Dr Serrano thank you for your well explained video. Watching your videos understood in 1 hour more than I have been studying for months. that's a talent and thank you so much for your analysis. EVERYTHING IS MUCH APPRECIATED

I went the mile to learn the beta and gamma integrals! But that was just to understand what you explained soooo very well! Thank you!

Thank you Luis, that was a very good video. Clearly presented, easy to follow, it has helped me enormously in understanding this distribution. I'm studying Bayesian Statistics so it has helped me with that as well. I've subscribed, so I'll look at other videos in your collection. Much appreciated.👍

Kudos Dr. Serrano. You are an excellent teacher as always! Looking forward for the Thompson sampling

Really good. Never seen the intuition of bayes explained like that: “these have to add to 1”

Clear and methodical exposition. Thank you!

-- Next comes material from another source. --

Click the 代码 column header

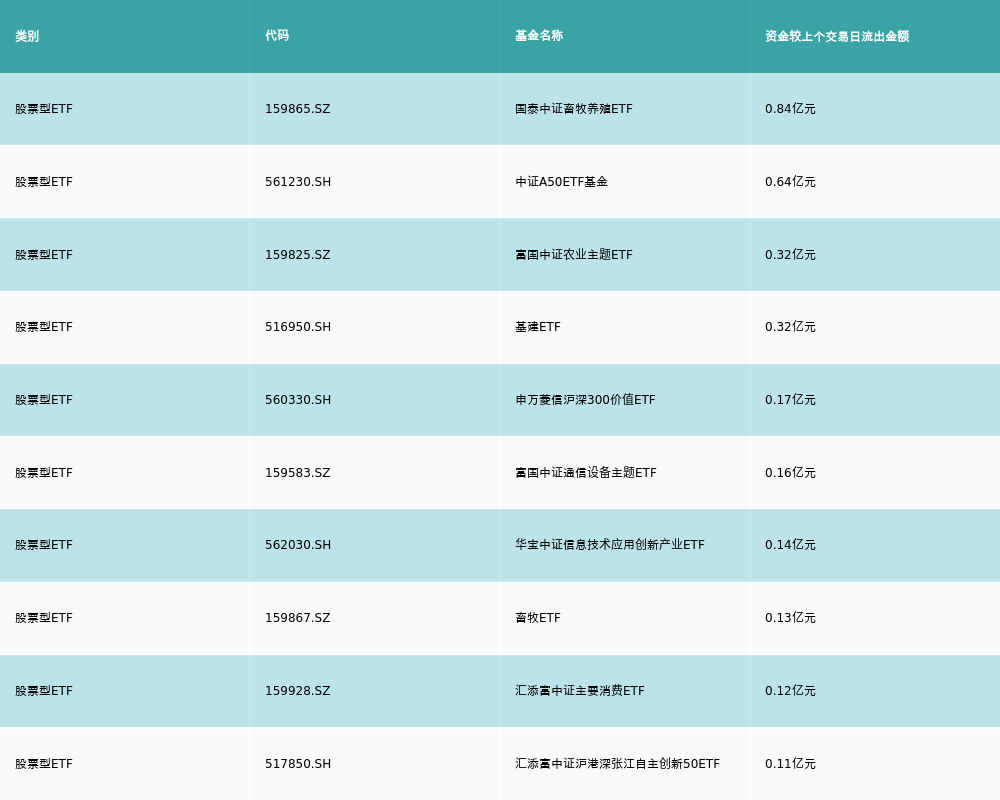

Just have to say, I've watched the binomial distribution vids of 3Bl1Br and your explanation made more sense!👍🏼 Granted we're still waiting for his Part 3; pls help prod him for it!😊

A very neat way to introduce this topic. Thanks sir

Luis, I have a request. It may be something too difficult (I have been trying to find a good, understandable answer for many years now), but on the other hand, it is absolutely *fundamental* to the topics you cover on your channel. The question is: How would one go about calculating (or approximating numerically) values for the Gamma Function without the aid of a black-box tool like a spreadsheet gamma(x) or gammaln(x), or Wolfram Alpha, or anything like that? And not just for special values like for integers n or (n + 1/2), but for a general rational/real number r. Everywhere I look there are either a) appeals to an existing black-box function that will return a value for you, without understanding where it came from, b) resorting just to the general properties of the Gamma function (such as Gamma(x + 1) = x * Gamma(x)) and special pre-known values such as Gamma(1/2) being some value involving Pi, I believe, or c) virtually impenetrable mathematical formulas that assume the reader knows way more advanced calculus and advanced theorems that themselves require other advanced theorems to even *understand* what they're *for!* It's very frustrating, because the Gamma function is used everywhere when you start digging down into the fundamentals of probability theory, Bayesian statistics (and classical stats, too), information theory, machine learning, and a whole host of other areas. But *nowhere* have I found an explanation of how to calculate it that goes from 1) here's the definition and some properties of it, to 2) here's how you can actually calculate it for yourself if you really want to. Is it really that opaque??? Compare the situation with say the exponential or natural logarithm. If you have the patience, you can use the Taylor series to calculate them for whatever input you like. Likewise for most other common functions you can think of, trig functions, even things like the Normal distribution can be approximated in various fairly straightforward ways. Surely someone can open up the black boxes and explain how they work to us non-super-advanced-math folks?!?! Especially for such a fundamentally important function! Anyway, if you have any ideas you could mention or perhaps if you get inspired to even make a video about it, I personally would very much appreciate it, and I suspect I'm not the only person in the world who would! 😅

Very good video. Did a much better explanation than my statistics professor. One tiny suggestion though, at 11:16, I think it would be more intuitive to the viewers if you didn't vertically scale each probability graph but instead maintained the same scale. That way it is easier to see how a more spread-out distribution results in less probability density around the mode of 0.7.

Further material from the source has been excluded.